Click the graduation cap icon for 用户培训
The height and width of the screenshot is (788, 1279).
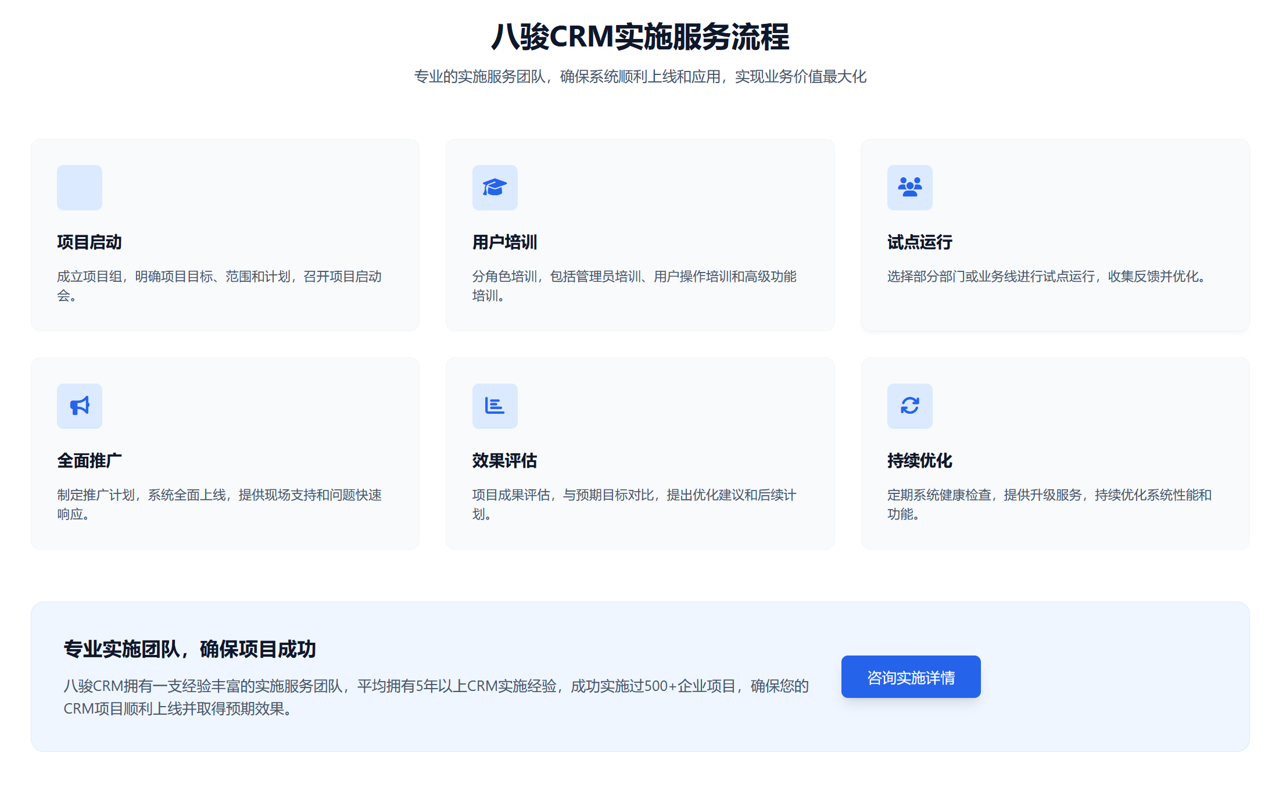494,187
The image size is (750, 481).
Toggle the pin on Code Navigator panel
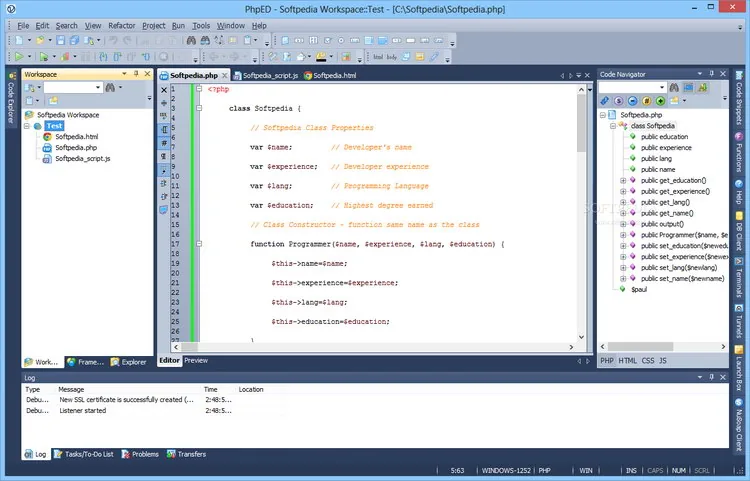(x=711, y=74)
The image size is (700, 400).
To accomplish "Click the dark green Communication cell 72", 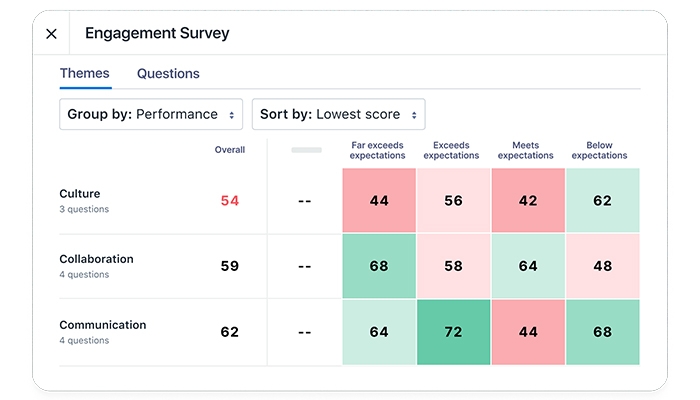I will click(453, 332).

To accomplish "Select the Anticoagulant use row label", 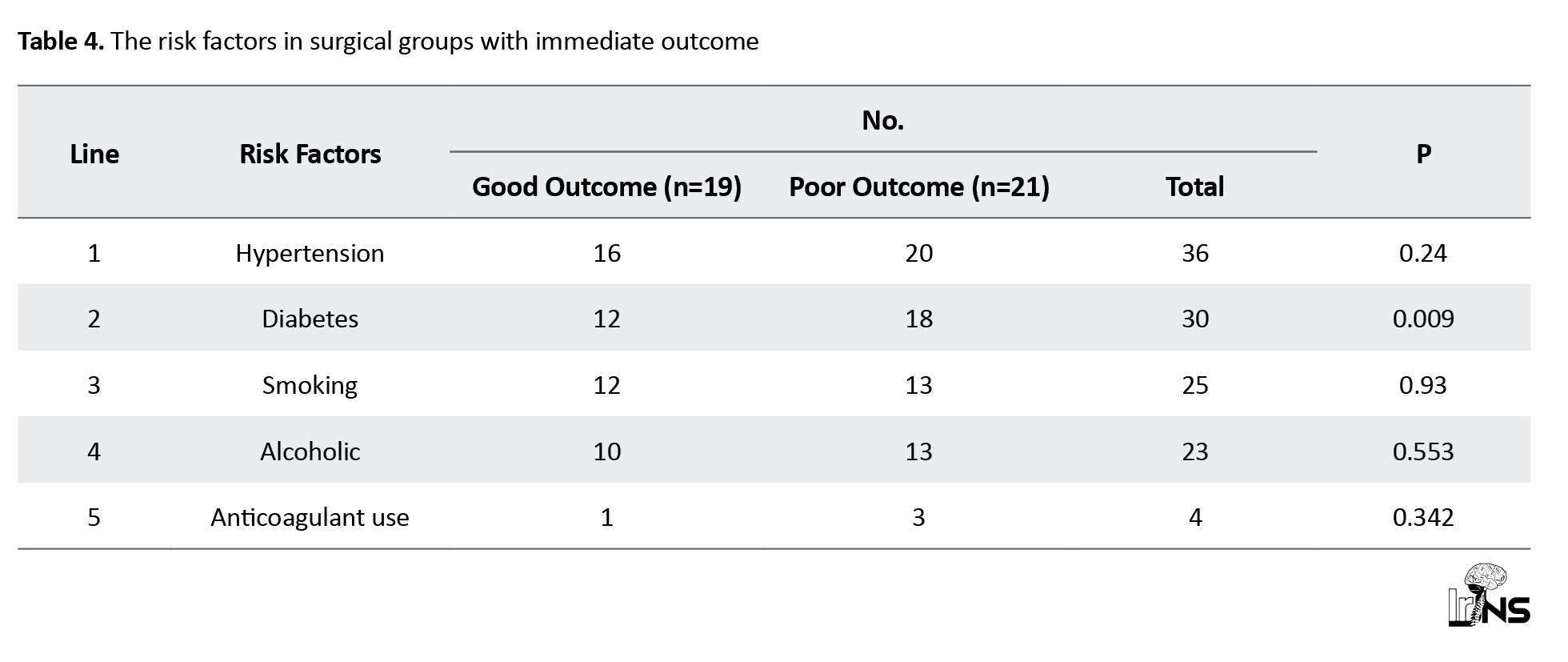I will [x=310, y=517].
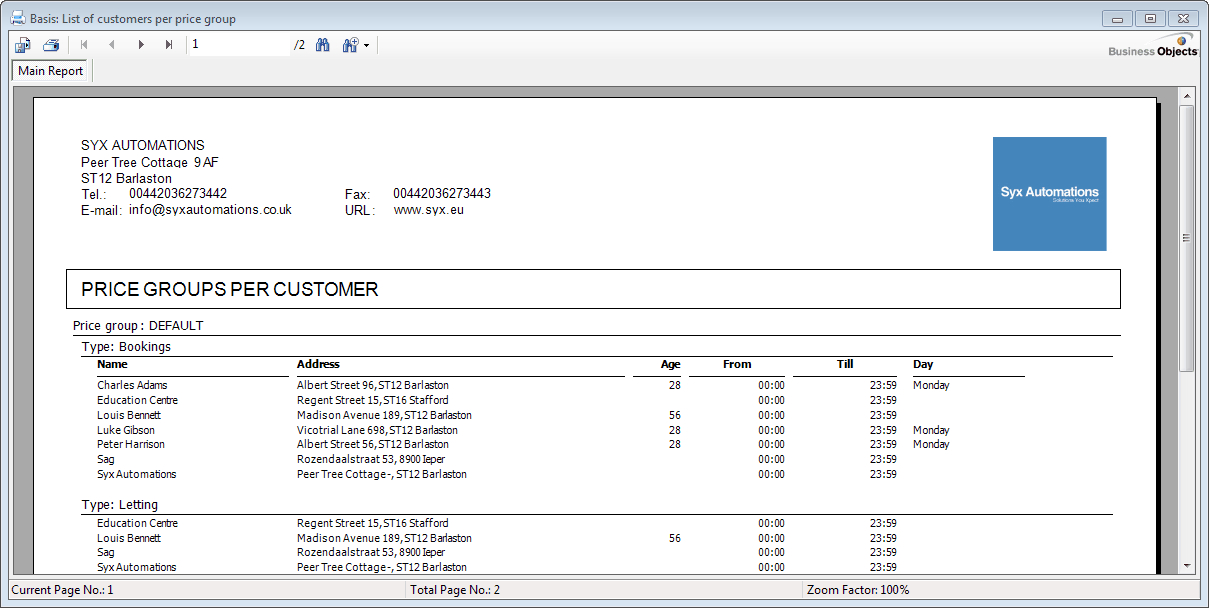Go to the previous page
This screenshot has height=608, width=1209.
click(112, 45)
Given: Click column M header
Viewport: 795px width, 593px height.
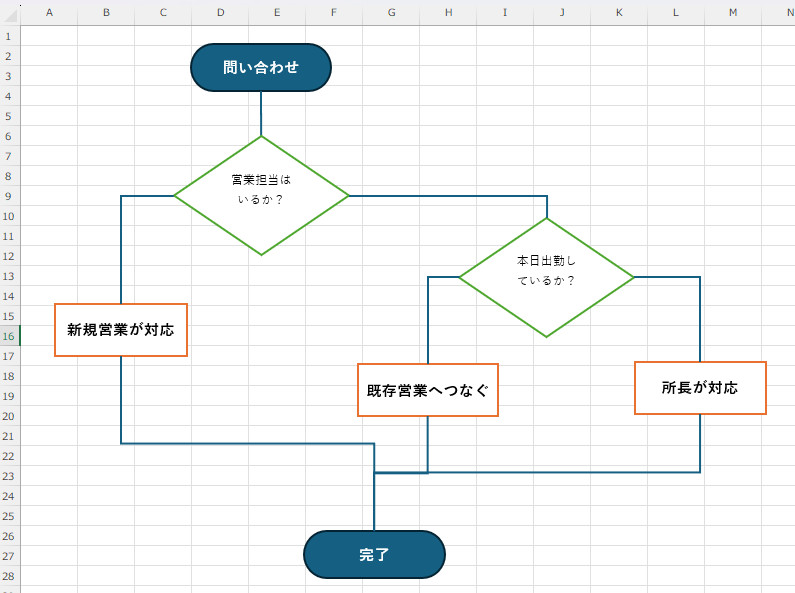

● What is asked
Please copy the data from the line containing "Given: Click column M header" through the end of the data word for word, and leave out the pictures.

● Solution to the problem
Given: Click column M header
Viewport: 795px width, 593px height.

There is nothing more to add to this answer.